→ **Aim of the exercise**
Repeat word for word the passage of the article on the CJME radio station starting with "Continuing its successful" and going on through "the 980 kHz frequency.".

→ **Article**
CJME is a radio station in Regina, Saskatchewan, Canada, broadcasting at 980 kHz. Its format is news/talk. It shares studios with sister stations CIZL-FM and CKCK-FM at 2401 Saskatchewan Drive in Regina.

History 
CJME was founded and signed on the air on November 25, 1959, by a group of businessmen led by J. Marsh Ellis, a former radio salesman. Its original format was easy listening, but the station was not successful until it began playing top 40 music in 1963.

In 1967, CJME was purchased by the Rawlinson family, owners of CKBI radio and CKBI-TV in Prince Albert. Their company later came to be called Rawlco Communications.

Continuing its successful top 40 format, the station was renamed as CJME Power 13 in early 1987.

During its 25th anniversary of being a top 40 station on April 7, 1988; a random mix of former songs from the '60s, '70s, and '80s started to mix in for a short time, although still continued to air a strong top 40 focus.

By the 1990s the station's format had evolved from Top 40 to oldies.

In 1998, CJME relaunched as News Talk CJME, forming a network with Saskatoon station CKOM, then known as NTR.

At midnight on September 7, 1998, the last song played on CJME was "American Pie" by Don McLean, then the station stunted a loop recording of "a new station is coming" for an entire day.

At 5:30AM on September 8, 1998, CJME was relaunched as a news/talk radio station.

In 2001, CJME moved from their longtime position at 1300 kHz to the 980 kHz frequency.

On September 11, 2006, the station changed its on-air brand from 980 CJME to News Talk 980.

In late 2008, the station added the CJME call letters back to its on-air brand, becoming known as 'News Talk 980 CJME'.

On September 29, 2009, CJME applied to add new FM rebroadcasters to extend its coverage into south Saskatchewan. The new transmitters would be located at Gravelbourg (107.1), Swift Current (101.7) and Warmley (107.3), all with the ERP of 100,000 watts. This application received CRTC approval on February 26, 2010.

Rebroadcasters

Programming

Most of CJME's weekday lineup is shared with its Saskatoon sister station CKOM, aside from a local morning show (hosted on CJME by Greg Morgan, with news anchor Kevin Martel). Its daytime lineup consists of Gormley, which is followed by Saskatchewan Afternoon from 12:30-2:00. It's a comprehensive look at the day's stories so far and features some of the best of the day's programming.

→ **Data section**
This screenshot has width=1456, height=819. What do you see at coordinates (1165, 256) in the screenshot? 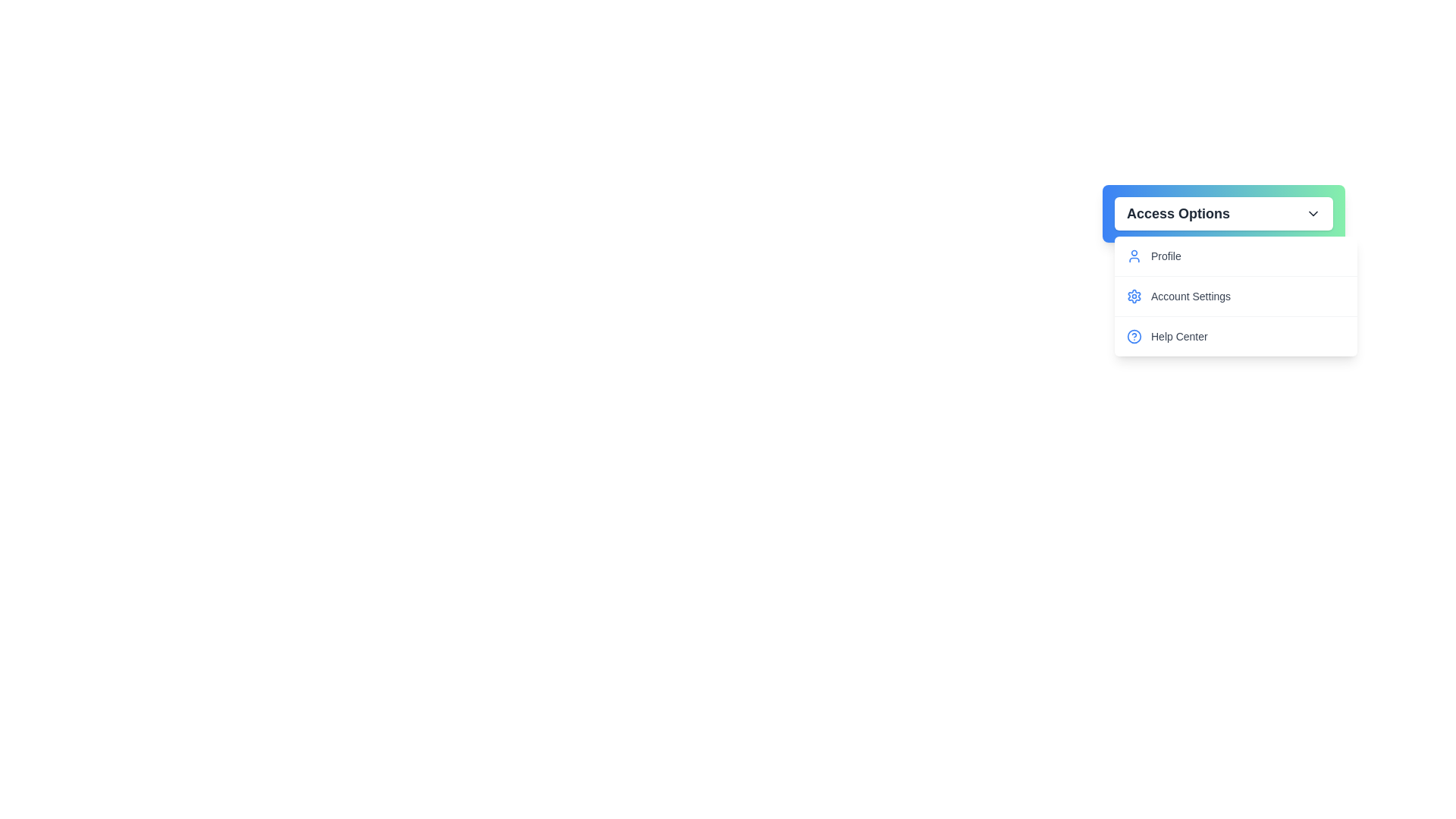
I see `the first item in the 'Access Options' dropdown menu, which is a Text Label directing users to their profile section` at bounding box center [1165, 256].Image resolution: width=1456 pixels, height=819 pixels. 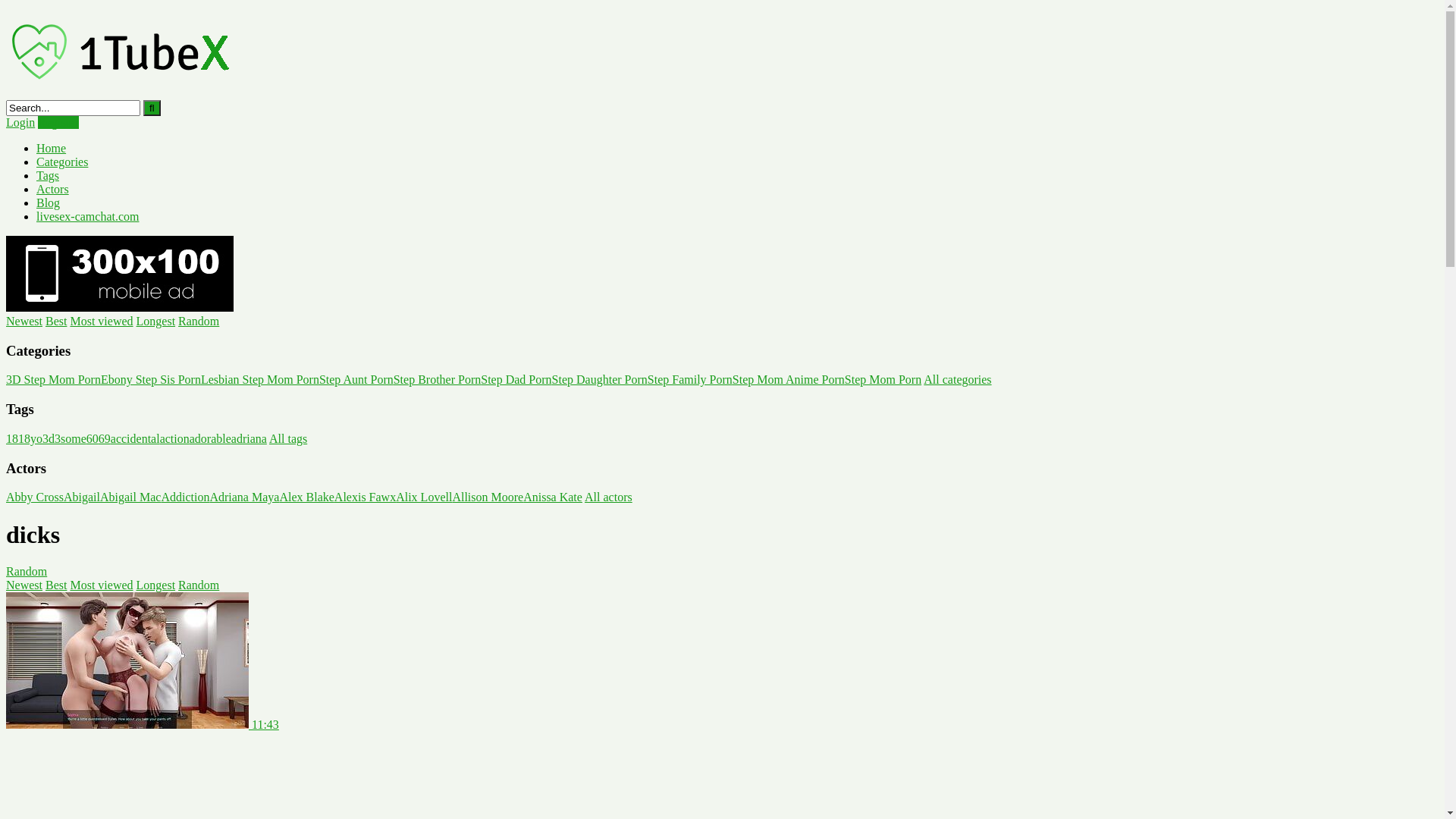 I want to click on 'Step Daughter Porn', so click(x=551, y=378).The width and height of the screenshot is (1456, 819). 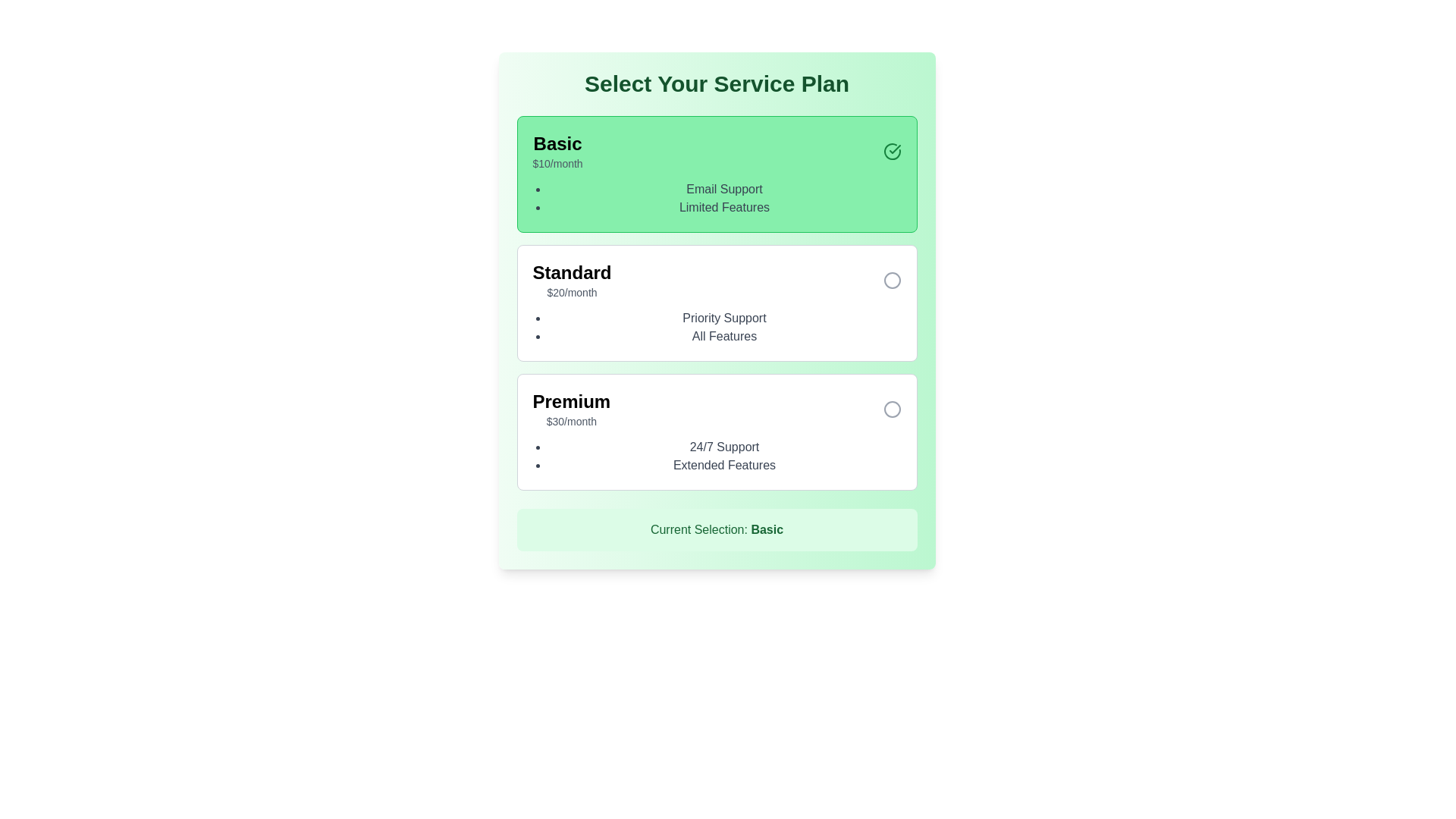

→ **Written solution**
Continuing its successful top 40 format, the station was renamed as CJME Power 13 in early 1987.

During its 25th anniversary of being a top 40 station on April 7, 1988; a random mix of former songs from the '60s, '70s, and '80s started to mix in for a short time, although still continued to air a strong top 40 focus.

By the 1990s the station's format had evolved from Top 40 to oldies.

In 1998, CJME relaunched as News Talk CJME, forming a network with Saskatoon station CKOM, then known as NTR.

At midnight on September 7, 1998, the last song played on CJME was "American Pie" by Don McLean, then the station stunted a loop recording of "a new station is coming" for an entire day.

At 5:30AM on September 8, 1998, CJME was relaunched as a news/talk radio station.

In 2001, CJME moved from their longtime position at 1300 kHz to the 980 kHz frequency.